Saturday, March 14, 2009

Absence of a General Purpose installable CD or DVD Media - a Debian Delirium

Debian is the best, most stable, and the biggest community distro! No doubt about it. I liked its latest, Lenny very much. But all the way from downloading it and installing was not a joyride. First, I hit their download page. It was where actually my frustration began. Though the Debian download page is great with multiple options such as Minimal Bootable netinstall image, Buying Options for finished CDs/DVDs, Downloading options with Jigdo, Bittorrent and HTTP or FTP, it lacked a General Purpose installable CD or DVD Media. By "General Purpose installable CD or DVD Media" I mean the disks like Mandriva DVD, Fedora DVD, Centos DVD, using which anybody can have a smooth installation. The user can have a smooth journey of installation by choosing his/her favorite desktop environment (KDE, GNOME or XFCE) and desired platform (server or desktop). Of course, after installation he/she can choose to add/remove packages by getting connected to that particular distribution's software repository.

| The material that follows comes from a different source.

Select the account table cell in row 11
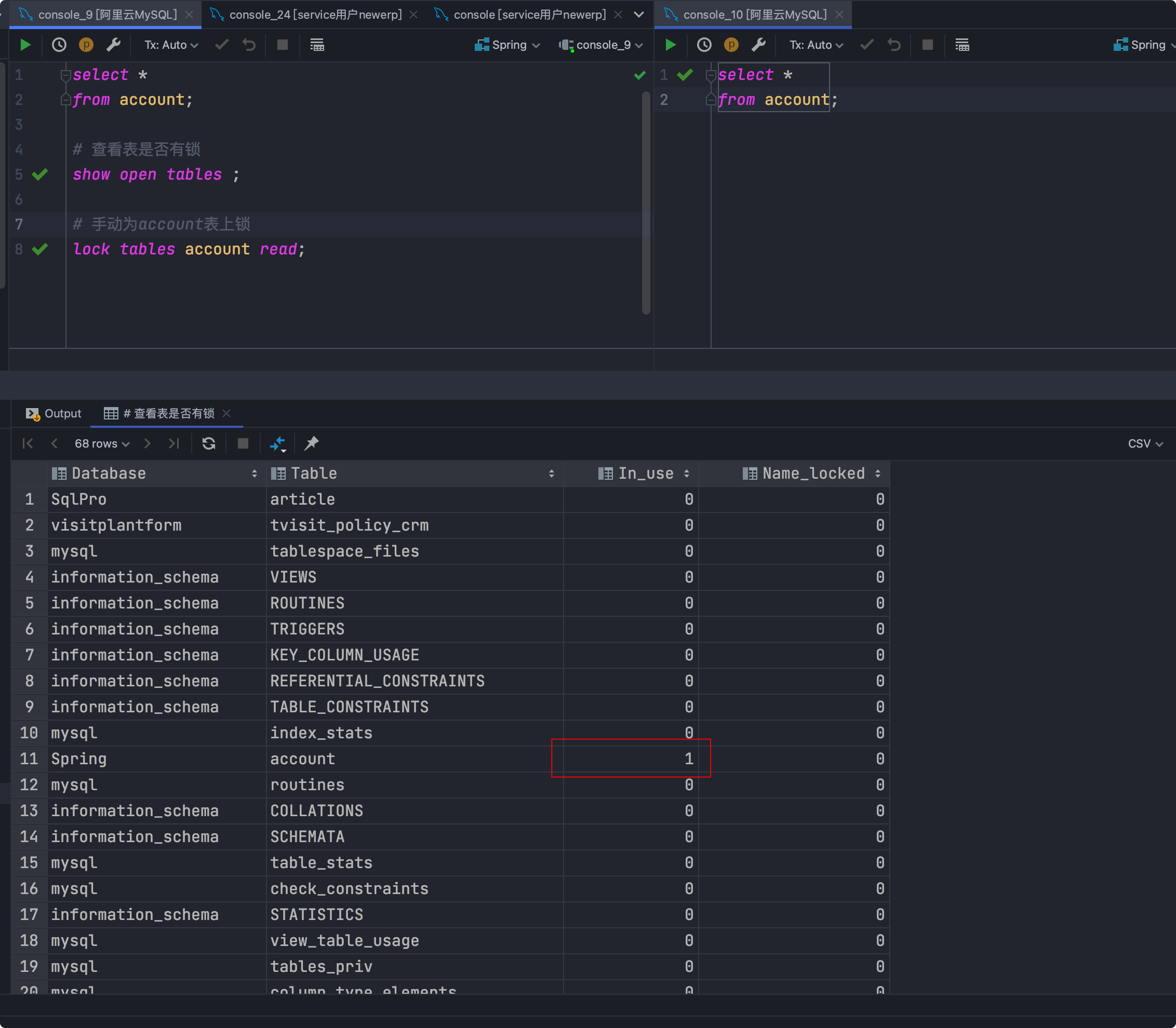Screen dimensions: 1176x1028 [302, 759]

Debian CD/DVD Download Page

I browsed my way to download using HTTP or FTP, chose Official Stable CD/DVD Images, clicked on i386 architecture of CD and landed on a page that's quite puzzling.

There were as many as 35 CD iso images.

Debian i386 CD Download Page

Likewise, the Official DVD download for i386 had 5 DVD images.

Debian i386 DVD Download Page

What to choose? And how? Even there were no information on what the individual disk images contained.

Then I came to netinstall image download. It was of 150 MB in size, so it got downloaded soon. But problem began while installing as I could not connect to net. It's also not a fault/bug of Debian, but the nature of my connection. Debian installer asked to enter IP address, Netmask, Gateway and DNS servers of the network. I furnished those information, but could get connected to debian mirros. Because, My ISP requires to enter a particular username and password after furnishing those network details. So, I halted the installation then and there.

Later, I took my notebook to my office where I could connect to net by just entering IP address, Netmask, Gateway and DNS servers of the network. The installation was very smooth and clean, except for some minor problems while configuring Wifi and display resolution. Those problems were fixed in half an hours of googling around.

So, here my request to the Debian people is that they should bring out a general purpose DVD image (like that of Fedora DVD, Mandriva DVD, Centos DVD) or a Desktop CD image (like that of PCLinuxOS Live CD, Mepis Live CD, Mandriva One Live CD, OpenSuse LiveCD ), in addition to those 35 CD images and 5 DVD images. It will definitely bring more users to the Debian domain by clearing the confusion of so many installable media.

6 comments:

Anonymous said...

Taken from http://www.debian.de/CD/http-ftp/:

The first CD/DVD disk contains all the files necessary to install a standard Debian system.

To avoid needless downloads, please do not download other CD or DVD image files unless you know that you need packages on them.


So you only need the first CD. Sounds pretty clear to me. ;)

Anonymous said...

I think this is what you're looking for:

http://debian-live.alioth.debian.org/

GNOME, KDE, XFCE, and LXDE Debain Lenny 5.0 LiveCDs....

manmath sahu said...

"The first CD/DVD disk contains all the files necessary to install a standard Debian system..."

Anonymous, thanks for posting the above answer.

----------------

Andrewsomething, I am glad that you posted the link to Debian-live project.

Anonymous said...

Why would we want more users to come that ask dumb questions like "What do I download?" when the answer is available if you do a little research before jumping in?

Anonymous said...

"Why would we want more users to come that ask dumb questions like "What do I download?" when the answer is available if you do a little research before jumping in?"


This tends to be the problem with the Linux community. Its never about what makes things clearer for the user. The answer is always "we're smarter than you, you dumass. We couldn't possibly make a mistake."

They all act about six years old.

miksuh said...

Debian Lenny installer has installer menu, which allows you to select which desktop environment you want to install. So you can eg. tell installer to install KDE instead of gnome.

It's wnoughto download just the first CD or DVD, you get working system using it. You can install rest of the stuff from the internet.

Or in my opinion the most convionien option is to download small netinst-CD image, burn it to CD, boot from the CD and eg. select which desktop environment you want to install. netinst_CD will install everything directly from the internet. So you don't need to download big CD/DVD images before you can start installing Debian. mall netinst-CD is just enough.